Your objective: Please copy out each line of the entries in which "will" appears.

Information:
▽

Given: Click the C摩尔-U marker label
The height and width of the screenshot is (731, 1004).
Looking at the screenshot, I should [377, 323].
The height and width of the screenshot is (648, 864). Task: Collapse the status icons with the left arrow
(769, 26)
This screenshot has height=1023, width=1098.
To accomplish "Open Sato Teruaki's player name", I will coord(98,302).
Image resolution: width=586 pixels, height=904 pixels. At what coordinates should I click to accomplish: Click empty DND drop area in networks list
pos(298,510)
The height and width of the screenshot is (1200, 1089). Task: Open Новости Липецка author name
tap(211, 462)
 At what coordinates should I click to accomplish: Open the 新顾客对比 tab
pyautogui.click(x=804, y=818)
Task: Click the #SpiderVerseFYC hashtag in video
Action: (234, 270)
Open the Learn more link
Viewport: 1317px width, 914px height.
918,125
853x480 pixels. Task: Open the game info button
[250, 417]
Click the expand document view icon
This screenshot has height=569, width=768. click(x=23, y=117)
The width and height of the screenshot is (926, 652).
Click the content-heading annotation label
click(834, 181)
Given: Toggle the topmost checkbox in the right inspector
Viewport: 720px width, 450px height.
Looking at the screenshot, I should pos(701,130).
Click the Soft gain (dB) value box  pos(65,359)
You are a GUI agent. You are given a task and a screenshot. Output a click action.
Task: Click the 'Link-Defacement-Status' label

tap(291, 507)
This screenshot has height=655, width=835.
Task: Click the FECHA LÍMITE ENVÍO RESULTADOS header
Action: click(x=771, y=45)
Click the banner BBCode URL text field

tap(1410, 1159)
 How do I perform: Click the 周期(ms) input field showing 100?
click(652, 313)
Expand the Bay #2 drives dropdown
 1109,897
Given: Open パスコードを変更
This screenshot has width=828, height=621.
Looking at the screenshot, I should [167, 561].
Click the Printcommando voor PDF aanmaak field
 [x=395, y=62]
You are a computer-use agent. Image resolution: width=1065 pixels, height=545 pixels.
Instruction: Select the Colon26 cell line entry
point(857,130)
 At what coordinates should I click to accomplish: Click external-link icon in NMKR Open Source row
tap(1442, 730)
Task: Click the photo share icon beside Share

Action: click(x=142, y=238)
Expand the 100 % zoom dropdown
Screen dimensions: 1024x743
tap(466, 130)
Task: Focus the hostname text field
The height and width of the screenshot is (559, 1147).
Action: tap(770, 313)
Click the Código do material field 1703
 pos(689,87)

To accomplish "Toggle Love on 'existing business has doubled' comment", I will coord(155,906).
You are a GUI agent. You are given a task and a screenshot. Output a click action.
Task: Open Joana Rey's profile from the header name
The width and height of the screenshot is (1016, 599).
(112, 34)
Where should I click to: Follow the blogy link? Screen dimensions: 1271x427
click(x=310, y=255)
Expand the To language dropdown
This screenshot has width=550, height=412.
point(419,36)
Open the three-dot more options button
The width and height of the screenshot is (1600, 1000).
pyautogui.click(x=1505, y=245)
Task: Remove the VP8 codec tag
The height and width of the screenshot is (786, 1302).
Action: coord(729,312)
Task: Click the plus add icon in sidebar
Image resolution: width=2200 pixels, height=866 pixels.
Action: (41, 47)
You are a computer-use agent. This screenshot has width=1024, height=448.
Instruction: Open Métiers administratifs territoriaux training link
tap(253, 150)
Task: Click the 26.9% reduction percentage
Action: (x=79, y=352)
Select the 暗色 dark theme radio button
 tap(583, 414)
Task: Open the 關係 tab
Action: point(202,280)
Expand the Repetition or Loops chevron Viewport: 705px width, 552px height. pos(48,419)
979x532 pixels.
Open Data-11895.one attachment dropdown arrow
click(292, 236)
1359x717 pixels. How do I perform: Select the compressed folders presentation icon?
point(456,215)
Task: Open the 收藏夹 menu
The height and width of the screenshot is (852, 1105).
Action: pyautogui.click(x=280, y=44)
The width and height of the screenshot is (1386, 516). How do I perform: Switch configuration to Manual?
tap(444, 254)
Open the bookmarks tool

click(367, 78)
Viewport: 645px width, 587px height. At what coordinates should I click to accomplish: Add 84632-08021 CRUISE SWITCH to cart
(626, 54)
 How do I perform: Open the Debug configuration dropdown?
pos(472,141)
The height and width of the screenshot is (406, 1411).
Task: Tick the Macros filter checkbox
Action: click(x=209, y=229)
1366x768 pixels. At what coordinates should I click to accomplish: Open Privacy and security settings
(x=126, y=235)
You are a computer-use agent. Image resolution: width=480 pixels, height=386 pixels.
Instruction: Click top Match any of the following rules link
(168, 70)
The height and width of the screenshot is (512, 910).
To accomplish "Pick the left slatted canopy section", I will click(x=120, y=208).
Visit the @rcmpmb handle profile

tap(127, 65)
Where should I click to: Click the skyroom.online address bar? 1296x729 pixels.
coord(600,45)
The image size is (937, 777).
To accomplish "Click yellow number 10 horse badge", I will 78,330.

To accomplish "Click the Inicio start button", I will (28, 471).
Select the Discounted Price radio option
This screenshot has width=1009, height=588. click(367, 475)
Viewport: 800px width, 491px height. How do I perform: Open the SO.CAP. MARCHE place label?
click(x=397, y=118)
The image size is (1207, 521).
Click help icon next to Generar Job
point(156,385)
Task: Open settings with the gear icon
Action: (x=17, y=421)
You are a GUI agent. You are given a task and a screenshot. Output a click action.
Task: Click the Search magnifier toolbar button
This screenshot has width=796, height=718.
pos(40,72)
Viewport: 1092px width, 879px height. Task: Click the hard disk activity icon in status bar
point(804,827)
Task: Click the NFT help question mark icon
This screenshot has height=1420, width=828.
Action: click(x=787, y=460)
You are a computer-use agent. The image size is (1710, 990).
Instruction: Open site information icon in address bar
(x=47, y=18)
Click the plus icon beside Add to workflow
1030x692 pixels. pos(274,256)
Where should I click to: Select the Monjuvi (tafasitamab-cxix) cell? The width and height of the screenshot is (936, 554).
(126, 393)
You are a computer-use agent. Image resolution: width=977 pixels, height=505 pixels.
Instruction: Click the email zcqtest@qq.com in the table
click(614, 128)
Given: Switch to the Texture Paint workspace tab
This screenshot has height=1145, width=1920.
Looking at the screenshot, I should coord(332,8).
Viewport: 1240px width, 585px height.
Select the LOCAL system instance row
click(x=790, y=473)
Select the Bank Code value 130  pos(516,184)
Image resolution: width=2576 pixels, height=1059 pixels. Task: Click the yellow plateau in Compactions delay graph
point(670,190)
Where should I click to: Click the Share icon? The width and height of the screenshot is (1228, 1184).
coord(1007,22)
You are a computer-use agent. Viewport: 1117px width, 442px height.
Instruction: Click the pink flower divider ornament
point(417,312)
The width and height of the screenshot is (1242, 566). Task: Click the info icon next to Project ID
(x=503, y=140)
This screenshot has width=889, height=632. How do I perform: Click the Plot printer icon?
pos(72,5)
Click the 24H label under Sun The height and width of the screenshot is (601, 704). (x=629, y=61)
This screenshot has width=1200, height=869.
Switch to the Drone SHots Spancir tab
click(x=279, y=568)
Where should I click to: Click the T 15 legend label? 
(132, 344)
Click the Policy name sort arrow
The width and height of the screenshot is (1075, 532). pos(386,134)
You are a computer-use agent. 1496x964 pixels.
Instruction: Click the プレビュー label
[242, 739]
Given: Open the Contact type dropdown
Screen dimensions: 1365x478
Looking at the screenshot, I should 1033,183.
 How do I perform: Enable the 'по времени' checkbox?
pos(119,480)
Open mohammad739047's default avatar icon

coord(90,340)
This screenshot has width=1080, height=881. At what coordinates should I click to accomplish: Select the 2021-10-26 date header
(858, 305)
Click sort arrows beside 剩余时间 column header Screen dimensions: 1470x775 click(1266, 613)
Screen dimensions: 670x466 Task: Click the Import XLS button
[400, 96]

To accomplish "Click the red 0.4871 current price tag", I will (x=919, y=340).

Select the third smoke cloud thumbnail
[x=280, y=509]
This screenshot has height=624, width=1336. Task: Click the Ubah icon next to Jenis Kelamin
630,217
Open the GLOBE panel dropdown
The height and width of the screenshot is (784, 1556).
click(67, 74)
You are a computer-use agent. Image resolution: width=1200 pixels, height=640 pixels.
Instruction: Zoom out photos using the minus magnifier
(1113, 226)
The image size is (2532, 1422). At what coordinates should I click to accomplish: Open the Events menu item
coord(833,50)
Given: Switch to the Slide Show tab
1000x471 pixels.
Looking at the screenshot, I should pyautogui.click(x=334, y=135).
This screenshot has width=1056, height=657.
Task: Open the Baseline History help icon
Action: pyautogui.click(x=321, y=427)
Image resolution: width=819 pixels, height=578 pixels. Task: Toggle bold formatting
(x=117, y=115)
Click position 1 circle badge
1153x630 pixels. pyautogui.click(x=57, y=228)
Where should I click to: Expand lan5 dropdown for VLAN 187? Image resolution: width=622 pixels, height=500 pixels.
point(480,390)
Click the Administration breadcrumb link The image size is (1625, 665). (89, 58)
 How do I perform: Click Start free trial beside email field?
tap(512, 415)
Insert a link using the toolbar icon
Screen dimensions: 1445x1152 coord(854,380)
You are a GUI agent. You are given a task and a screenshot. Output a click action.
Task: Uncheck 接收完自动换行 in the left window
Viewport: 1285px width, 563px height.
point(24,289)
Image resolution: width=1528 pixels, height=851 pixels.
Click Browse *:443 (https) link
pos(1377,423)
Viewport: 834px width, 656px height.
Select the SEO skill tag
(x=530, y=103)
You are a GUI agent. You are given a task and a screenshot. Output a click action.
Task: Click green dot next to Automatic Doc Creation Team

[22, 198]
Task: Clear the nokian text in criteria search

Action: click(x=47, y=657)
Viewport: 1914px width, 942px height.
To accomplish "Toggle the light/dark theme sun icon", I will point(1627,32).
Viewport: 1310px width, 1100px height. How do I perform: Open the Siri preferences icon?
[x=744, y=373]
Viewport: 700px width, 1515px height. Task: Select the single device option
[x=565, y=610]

△

Result of the task:
To accomplish "Open Sato Teruaki's player name", I will coord(98,302).
To accomplish "Toggle Love on 'existing business has doubled' comment", I will coord(155,906).
To accomplish "Pick the left slatted canopy section", I will click(x=120, y=208).
To accomplish "Click yellow number 10 horse badge", I will 78,330.
To accomplish "Click the Inicio start button", I will (28, 471).
To accomplish "Click the red 0.4871 current price tag", I will (x=919, y=340).
To accomplish "Toggle the light/dark theme sun icon", I will point(1627,32).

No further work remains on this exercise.